Sell your team on customer service:
The Customer Service Intervention, PART II
By Carolyn A. Martin, Ph.D. and Bruce Tulgan
How do you get your team to really care about customer service? You have to
sell them on it and then keep selling them on an ongoing basis. What's your sales
message?
1. "Customer service is not negotiable."
Take time with all those employees
involved in a customer service failure and treat the instance as a crisis; debrief
those involved; identify the learning opportunities within; and review the steps
that should have been taken. Be prepared to remove team members who
repeatedly fail to deliver good customer service. And don't keep it a secret.
The price for delivering poor service should be dismissal from your team.

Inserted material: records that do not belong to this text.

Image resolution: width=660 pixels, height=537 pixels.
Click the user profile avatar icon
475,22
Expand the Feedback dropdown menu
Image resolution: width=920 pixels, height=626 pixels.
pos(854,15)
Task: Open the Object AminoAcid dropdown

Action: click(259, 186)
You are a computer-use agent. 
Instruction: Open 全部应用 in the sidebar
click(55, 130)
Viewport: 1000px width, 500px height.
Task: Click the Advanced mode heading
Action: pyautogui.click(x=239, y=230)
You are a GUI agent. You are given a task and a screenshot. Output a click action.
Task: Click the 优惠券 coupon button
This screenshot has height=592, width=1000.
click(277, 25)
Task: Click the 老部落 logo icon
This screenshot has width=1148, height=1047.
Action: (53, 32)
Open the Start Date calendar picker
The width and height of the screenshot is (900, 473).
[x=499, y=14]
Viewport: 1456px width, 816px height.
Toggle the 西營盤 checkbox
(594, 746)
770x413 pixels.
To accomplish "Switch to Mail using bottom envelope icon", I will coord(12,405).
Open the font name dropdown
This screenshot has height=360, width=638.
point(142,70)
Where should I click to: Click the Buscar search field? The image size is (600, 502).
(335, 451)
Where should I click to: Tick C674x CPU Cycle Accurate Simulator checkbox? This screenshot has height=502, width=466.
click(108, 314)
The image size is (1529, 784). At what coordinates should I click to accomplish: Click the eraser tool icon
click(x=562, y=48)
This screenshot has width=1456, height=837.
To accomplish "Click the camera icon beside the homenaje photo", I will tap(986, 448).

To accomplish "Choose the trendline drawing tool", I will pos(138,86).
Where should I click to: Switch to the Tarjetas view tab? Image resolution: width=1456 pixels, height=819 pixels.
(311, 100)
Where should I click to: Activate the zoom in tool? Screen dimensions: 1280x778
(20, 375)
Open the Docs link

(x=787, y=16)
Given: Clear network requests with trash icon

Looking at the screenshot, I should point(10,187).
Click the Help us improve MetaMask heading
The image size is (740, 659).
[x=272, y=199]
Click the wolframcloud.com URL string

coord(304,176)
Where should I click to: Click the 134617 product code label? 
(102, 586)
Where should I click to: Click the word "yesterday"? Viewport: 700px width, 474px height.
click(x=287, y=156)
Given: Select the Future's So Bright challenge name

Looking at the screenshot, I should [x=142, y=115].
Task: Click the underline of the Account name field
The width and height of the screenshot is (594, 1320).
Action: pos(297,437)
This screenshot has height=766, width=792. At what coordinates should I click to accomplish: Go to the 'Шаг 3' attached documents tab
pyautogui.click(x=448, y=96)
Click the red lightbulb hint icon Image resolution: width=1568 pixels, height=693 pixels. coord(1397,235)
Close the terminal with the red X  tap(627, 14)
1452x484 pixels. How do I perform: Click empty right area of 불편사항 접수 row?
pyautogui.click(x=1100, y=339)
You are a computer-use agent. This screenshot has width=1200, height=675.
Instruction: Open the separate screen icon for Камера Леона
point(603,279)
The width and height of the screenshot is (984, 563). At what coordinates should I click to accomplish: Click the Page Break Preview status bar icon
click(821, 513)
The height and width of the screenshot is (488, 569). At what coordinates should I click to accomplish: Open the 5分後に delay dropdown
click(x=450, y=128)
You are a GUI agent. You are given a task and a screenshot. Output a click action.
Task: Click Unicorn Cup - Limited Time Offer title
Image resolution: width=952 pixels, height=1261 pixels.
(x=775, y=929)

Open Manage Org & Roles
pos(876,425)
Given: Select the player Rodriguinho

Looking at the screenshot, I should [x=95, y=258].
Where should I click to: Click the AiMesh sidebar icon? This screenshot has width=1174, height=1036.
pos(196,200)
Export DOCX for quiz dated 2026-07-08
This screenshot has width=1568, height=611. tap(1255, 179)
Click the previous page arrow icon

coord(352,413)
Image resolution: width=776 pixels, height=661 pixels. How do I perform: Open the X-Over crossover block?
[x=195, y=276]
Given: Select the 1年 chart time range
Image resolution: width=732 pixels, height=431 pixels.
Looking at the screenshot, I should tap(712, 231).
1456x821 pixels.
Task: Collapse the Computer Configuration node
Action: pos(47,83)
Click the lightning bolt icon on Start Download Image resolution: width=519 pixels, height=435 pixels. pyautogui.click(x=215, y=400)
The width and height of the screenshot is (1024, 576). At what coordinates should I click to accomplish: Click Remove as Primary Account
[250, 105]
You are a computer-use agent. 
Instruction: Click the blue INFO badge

2. "It makes everybody's job easier."
Unsatisfied customers are less respectful to
employees; they create disruptions and buy less; they badmouth to other customers and complain to
staff. When this downward spiral takes hold, employees spend a tremendous
amount of time and energy soothing bad feelings, solving problems, and
cleaning up the mess. On the other hand, customers who feel well served, tend
to reflect their satisfaction, behave in a more relaxed manner, buy more, and
express gratitude to service personnel.
3. "It is one of the most valuable skills you can possibly master."
Customer service
is a broadly transferable skill---that is, it will make any employee more valuable in
any role in any organization. It is a skill that does not become obsolete. With your
support, training and coaching, your employees have an opportunity to
become customer service experts. Every single customer service interaction is
an opportunity to practice and fine-tune this valuable skill.
4. "Every customer is a potential contact worth impressing."
Remind your
employees that every customer has the potential to help them in one way or
another. Your customers are worth impressing. Do a fantastic job, be positive,
motivated, polite and focused on the task at hand. They will notice you. They
will remember you. Learn their names and they might learn yours.
5. "Take care of our customers and we'll take care of you."
Make sure that
every one of your employees knows that the way to get financial and
non-financial rewards on your team is to deliver great service to customers. That
means the best assignments, the best shifts, the best learning opportunities,
exposure to decision-makers, days-off, cash, gift certificates, promotional
giveaways, and everything else you have to offer. That means you’ll have to be
more hands-on, setting goals, monitoring and measuring performance, and
holding employees accountable on a daily basis. Reward those who succeed
and, just as important, withhold rewards from those who fail. Use small
bonus-style rewards and use them frequently, but make sure to tie every reward directly
to specific instances of performance.